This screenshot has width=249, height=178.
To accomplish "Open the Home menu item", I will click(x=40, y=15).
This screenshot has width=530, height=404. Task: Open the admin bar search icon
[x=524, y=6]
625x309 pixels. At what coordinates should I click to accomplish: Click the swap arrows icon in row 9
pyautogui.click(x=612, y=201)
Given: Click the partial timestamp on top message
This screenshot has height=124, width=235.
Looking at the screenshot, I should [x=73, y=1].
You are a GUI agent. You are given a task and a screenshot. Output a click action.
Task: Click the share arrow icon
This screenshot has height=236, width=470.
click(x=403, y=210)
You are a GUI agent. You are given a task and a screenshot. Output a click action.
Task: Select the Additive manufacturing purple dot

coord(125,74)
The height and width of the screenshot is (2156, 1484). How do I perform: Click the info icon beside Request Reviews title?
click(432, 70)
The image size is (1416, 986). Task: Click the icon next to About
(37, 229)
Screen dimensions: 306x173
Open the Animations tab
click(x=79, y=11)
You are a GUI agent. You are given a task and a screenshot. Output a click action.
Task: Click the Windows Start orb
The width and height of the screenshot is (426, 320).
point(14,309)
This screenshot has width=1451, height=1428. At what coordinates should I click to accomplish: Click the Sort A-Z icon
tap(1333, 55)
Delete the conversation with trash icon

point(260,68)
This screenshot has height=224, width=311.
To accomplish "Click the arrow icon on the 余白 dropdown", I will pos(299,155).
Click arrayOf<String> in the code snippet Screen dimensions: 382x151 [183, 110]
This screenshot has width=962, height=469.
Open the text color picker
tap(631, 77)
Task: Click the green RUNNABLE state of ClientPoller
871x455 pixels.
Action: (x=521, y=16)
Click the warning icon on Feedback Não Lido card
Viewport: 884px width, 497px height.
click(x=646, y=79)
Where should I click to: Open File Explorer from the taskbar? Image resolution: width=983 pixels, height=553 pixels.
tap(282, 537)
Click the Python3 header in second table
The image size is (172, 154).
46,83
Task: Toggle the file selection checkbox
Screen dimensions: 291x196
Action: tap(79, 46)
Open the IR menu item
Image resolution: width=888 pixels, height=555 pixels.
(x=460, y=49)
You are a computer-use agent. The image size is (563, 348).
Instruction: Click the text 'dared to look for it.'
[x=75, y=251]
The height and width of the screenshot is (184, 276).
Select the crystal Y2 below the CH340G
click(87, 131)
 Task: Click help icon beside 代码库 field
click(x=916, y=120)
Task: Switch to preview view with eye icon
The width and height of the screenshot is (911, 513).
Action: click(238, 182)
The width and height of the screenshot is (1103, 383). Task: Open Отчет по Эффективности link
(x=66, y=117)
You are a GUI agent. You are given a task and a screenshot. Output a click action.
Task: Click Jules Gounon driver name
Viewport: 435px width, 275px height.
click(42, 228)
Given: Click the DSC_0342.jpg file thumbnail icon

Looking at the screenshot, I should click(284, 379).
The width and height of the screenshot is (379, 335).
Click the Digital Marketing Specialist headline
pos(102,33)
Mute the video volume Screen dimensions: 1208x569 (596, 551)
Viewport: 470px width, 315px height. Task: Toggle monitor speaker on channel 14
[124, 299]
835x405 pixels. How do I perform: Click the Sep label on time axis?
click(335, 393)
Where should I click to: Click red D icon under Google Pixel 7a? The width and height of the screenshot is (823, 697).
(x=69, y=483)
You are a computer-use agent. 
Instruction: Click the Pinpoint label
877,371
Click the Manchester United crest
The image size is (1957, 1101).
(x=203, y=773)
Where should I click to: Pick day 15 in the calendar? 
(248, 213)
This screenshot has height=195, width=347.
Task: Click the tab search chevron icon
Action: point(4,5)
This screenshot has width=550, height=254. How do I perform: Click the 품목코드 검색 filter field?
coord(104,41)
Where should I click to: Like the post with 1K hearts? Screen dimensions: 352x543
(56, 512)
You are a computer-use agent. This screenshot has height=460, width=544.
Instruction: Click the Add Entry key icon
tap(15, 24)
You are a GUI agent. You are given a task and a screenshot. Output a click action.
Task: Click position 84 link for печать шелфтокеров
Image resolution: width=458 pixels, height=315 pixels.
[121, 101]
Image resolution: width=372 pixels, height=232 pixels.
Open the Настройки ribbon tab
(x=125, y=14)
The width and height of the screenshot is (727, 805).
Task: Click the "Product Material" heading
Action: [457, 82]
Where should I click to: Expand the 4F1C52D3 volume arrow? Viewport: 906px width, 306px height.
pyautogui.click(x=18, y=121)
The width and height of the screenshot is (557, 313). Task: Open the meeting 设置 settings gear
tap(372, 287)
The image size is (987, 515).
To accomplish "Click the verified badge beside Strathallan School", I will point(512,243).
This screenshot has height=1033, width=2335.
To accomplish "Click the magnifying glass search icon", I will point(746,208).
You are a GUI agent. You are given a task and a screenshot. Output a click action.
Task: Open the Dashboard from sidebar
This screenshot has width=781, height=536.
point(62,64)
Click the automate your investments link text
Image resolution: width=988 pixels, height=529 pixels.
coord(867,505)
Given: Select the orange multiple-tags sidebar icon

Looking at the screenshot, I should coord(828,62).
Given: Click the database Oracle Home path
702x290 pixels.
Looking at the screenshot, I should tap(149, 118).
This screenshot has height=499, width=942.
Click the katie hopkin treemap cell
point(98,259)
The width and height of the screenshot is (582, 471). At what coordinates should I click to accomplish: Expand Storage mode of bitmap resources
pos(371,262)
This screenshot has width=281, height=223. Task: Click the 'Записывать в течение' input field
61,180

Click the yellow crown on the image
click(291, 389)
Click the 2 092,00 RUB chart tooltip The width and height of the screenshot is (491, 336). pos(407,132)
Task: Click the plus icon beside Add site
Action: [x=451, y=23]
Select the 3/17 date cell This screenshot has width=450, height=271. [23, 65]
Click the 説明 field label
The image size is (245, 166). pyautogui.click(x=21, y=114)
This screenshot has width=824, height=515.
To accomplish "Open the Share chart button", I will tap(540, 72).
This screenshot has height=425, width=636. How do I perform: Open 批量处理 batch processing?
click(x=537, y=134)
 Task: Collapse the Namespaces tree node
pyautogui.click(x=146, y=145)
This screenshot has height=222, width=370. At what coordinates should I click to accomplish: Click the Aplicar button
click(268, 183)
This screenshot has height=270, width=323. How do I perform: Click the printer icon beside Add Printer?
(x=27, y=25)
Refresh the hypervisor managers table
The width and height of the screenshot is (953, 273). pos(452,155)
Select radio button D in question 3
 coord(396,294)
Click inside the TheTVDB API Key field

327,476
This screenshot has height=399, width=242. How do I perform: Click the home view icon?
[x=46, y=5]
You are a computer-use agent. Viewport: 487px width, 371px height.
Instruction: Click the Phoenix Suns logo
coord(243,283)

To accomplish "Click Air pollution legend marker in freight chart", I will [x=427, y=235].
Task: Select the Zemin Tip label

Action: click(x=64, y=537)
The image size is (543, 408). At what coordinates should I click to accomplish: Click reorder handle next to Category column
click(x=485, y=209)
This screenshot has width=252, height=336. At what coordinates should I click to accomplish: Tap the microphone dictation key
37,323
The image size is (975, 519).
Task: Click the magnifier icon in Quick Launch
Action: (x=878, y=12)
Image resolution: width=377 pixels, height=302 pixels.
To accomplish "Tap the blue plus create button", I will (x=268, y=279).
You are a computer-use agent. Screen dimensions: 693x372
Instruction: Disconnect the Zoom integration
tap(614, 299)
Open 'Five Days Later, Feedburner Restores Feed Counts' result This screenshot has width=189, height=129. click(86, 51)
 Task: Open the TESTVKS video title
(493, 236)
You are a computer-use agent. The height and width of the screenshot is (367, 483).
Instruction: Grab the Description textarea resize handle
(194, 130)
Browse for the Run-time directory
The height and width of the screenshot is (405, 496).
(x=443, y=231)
================
(Activity) Go back to the listing above and please repeat it exactly.

(Solution to the exercise)
This screenshot has width=249, height=178.
To accomplish "Open the Home menu item", I will click(x=40, y=15).
This screenshot has width=530, height=404. Task: Open the admin bar search icon
[x=524, y=6]
625x309 pixels. At what coordinates should I click to accomplish: Click the swap arrows icon in row 9
pyautogui.click(x=612, y=201)
Given: Click the partial timestamp on top message
This screenshot has height=124, width=235.
Looking at the screenshot, I should [x=73, y=1].
You are a GUI agent. You are given a task and a screenshot. Output a click action.
Task: Click the share arrow icon
This screenshot has height=236, width=470.
click(x=403, y=210)
You are a GUI agent. You are given a task and a screenshot. Output a click action.
Task: Select the Additive manufacturing purple dot

coord(125,74)
The height and width of the screenshot is (2156, 1484). How do I perform: Click the info icon beside Request Reviews title?
click(432, 70)
The image size is (1416, 986). Task: Click the icon next to About
(37, 229)
Screen dimensions: 306x173
Open the Animations tab
click(x=79, y=11)
You are a GUI agent. You are given a task and a screenshot. Output a click action.
Task: Click the Windows Start orb
The width and height of the screenshot is (426, 320).
point(14,309)
This screenshot has width=1451, height=1428. At what coordinates should I click to accomplish: Click the Sort A-Z icon
tap(1333, 55)
Delete the conversation with trash icon

point(260,68)
This screenshot has height=224, width=311.
To accomplish "Click the arrow icon on the 余白 dropdown", I will pos(299,155).
Click arrayOf<String> in the code snippet Screen dimensions: 382x151 [183, 110]
This screenshot has width=962, height=469.
Open the text color picker
tap(631, 77)
Task: Click the green RUNNABLE state of ClientPoller
871x455 pixels.
Action: (x=521, y=16)
Click the warning icon on Feedback Não Lido card
Viewport: 884px width, 497px height.
click(x=646, y=79)
Where should I click to: Open File Explorer from the taskbar? Image resolution: width=983 pixels, height=553 pixels.
tap(282, 537)
Click the Python3 header in second table
The image size is (172, 154).
46,83
Task: Toggle the file selection checkbox
Screen dimensions: 291x196
Action: tap(79, 46)
Open the IR menu item
Image resolution: width=888 pixels, height=555 pixels.
(x=460, y=49)
You are a computer-use agent. The image size is (563, 348).
Instruction: Click the text 'dared to look for it.'
[x=75, y=251]
The height and width of the screenshot is (184, 276).
Select the crystal Y2 below the CH340G
click(87, 131)
 Task: Click help icon beside 代码库 field
click(x=916, y=120)
Task: Switch to preview view with eye icon
The width and height of the screenshot is (911, 513).
Action: click(238, 182)
The width and height of the screenshot is (1103, 383). Task: Open Отчет по Эффективности link
(x=66, y=117)
You are a GUI agent. You are given a task and a screenshot. Output a click action.
Task: Click Jules Gounon driver name
Viewport: 435px width, 275px height.
click(42, 228)
Given: Click the DSC_0342.jpg file thumbnail icon

Looking at the screenshot, I should click(284, 379).
The width and height of the screenshot is (379, 335).
Click the Digital Marketing Specialist headline
pos(102,33)
Mute the video volume Screen dimensions: 1208x569 (596, 551)
Viewport: 470px width, 315px height. Task: Toggle monitor speaker on channel 14
[124, 299]
835x405 pixels. How do I perform: Click the Sep label on time axis?
click(335, 393)
Where should I click to: Click red D icon under Google Pixel 7a? The width and height of the screenshot is (823, 697).
(x=69, y=483)
You are a computer-use agent. 
Instruction: Click the Pinpoint label
877,371
Click the Manchester United crest
The image size is (1957, 1101).
(x=203, y=773)
Where should I click to: Pick day 15 in the calendar? 
(248, 213)
This screenshot has height=195, width=347.
Task: Click the tab search chevron icon
Action: point(4,5)
This screenshot has width=550, height=254. How do I perform: Click the 품목코드 검색 filter field?
coord(104,41)
Where should I click to: Like the post with 1K hearts? Screen dimensions: 352x543
(56, 512)
You are a computer-use agent. This screenshot has height=460, width=544.
Instruction: Click the Add Entry key icon
tap(15, 24)
You are a GUI agent. You are given a task and a screenshot. Output a click action.
Task: Click position 84 link for печать шелфтокеров
Image resolution: width=458 pixels, height=315 pixels.
[121, 101]
Image resolution: width=372 pixels, height=232 pixels.
Open the Настройки ribbon tab
(x=125, y=14)
The width and height of the screenshot is (727, 805).
Task: Click the "Product Material" heading
Action: [457, 82]
Where should I click to: Expand the 4F1C52D3 volume arrow? Viewport: 906px width, 306px height.
pyautogui.click(x=18, y=121)
The width and height of the screenshot is (557, 313). Task: Open the meeting 设置 settings gear
tap(372, 287)
The image size is (987, 515).
To accomplish "Click the verified badge beside Strathallan School", I will point(512,243).
This screenshot has height=1033, width=2335.
To accomplish "Click the magnifying glass search icon", I will point(746,208).
You are a GUI agent. You are given a task and a screenshot. Output a click action.
Task: Open the Dashboard from sidebar
This screenshot has width=781, height=536.
point(62,64)
Click the automate your investments link text
Image resolution: width=988 pixels, height=529 pixels.
coord(867,505)
Given: Select the orange multiple-tags sidebar icon

Looking at the screenshot, I should coord(828,62).
Given: Click the database Oracle Home path
702x290 pixels.
Looking at the screenshot, I should tap(149, 118).
This screenshot has height=499, width=942.
Click the katie hopkin treemap cell
point(98,259)
The width and height of the screenshot is (582, 471). At what coordinates should I click to accomplish: Expand Storage mode of bitmap resources
pos(371,262)
This screenshot has width=281, height=223. Task: Click the 'Записывать в течение' input field
61,180

Click the yellow crown on the image
click(291, 389)
Click the 2 092,00 RUB chart tooltip The width and height of the screenshot is (491, 336). pos(407,132)
Task: Click the plus icon beside Add site
Action: [x=451, y=23]
Select the 3/17 date cell This screenshot has width=450, height=271. [23, 65]
Click the 説明 field label
The image size is (245, 166). pyautogui.click(x=21, y=114)
This screenshot has width=824, height=515.
To accomplish "Open the Share chart button", I will tap(540, 72).
This screenshot has height=425, width=636. How do I perform: Open 批量处理 batch processing?
click(x=537, y=134)
 Task: Collapse the Namespaces tree node
pyautogui.click(x=146, y=145)
This screenshot has height=222, width=370. At what coordinates should I click to accomplish: Click the Aplicar button
click(268, 183)
This screenshot has height=270, width=323. How do I perform: Click the printer icon beside Add Printer?
(x=27, y=25)
Refresh the hypervisor managers table
The width and height of the screenshot is (953, 273). pos(452,155)
Select radio button D in question 3
 coord(396,294)
Click inside the TheTVDB API Key field

327,476
This screenshot has height=399, width=242. How do I perform: Click the home view icon?
[x=46, y=5]
You are a computer-use agent. Viewport: 487px width, 371px height.
Instruction: Click the Phoenix Suns logo
coord(243,283)

To accomplish "Click Air pollution legend marker in freight chart", I will [x=427, y=235].
Task: Select the Zemin Tip label

Action: click(x=64, y=537)
The image size is (543, 408). At what coordinates should I click to accomplish: Click reorder handle next to Category column
click(x=485, y=209)
This screenshot has width=252, height=336. At what coordinates should I click to accomplish: Tap the microphone dictation key
37,323
The image size is (975, 519).
Task: Click the magnifier icon in Quick Launch
Action: (x=878, y=12)
Image resolution: width=377 pixels, height=302 pixels.
To accomplish "Tap the blue plus create button", I will (x=268, y=279).
You are a computer-use agent. Screen dimensions: 693x372
Instruction: Disconnect the Zoom integration
tap(614, 299)
Open 'Five Days Later, Feedburner Restores Feed Counts' result This screenshot has width=189, height=129. click(86, 51)
 Task: Open the TESTVKS video title
(493, 236)
You are a computer-use agent. The height and width of the screenshot is (367, 483).
Instruction: Grab the Description textarea resize handle
(194, 130)
Browse for the Run-time directory
The height and width of the screenshot is (405, 496).
(x=443, y=231)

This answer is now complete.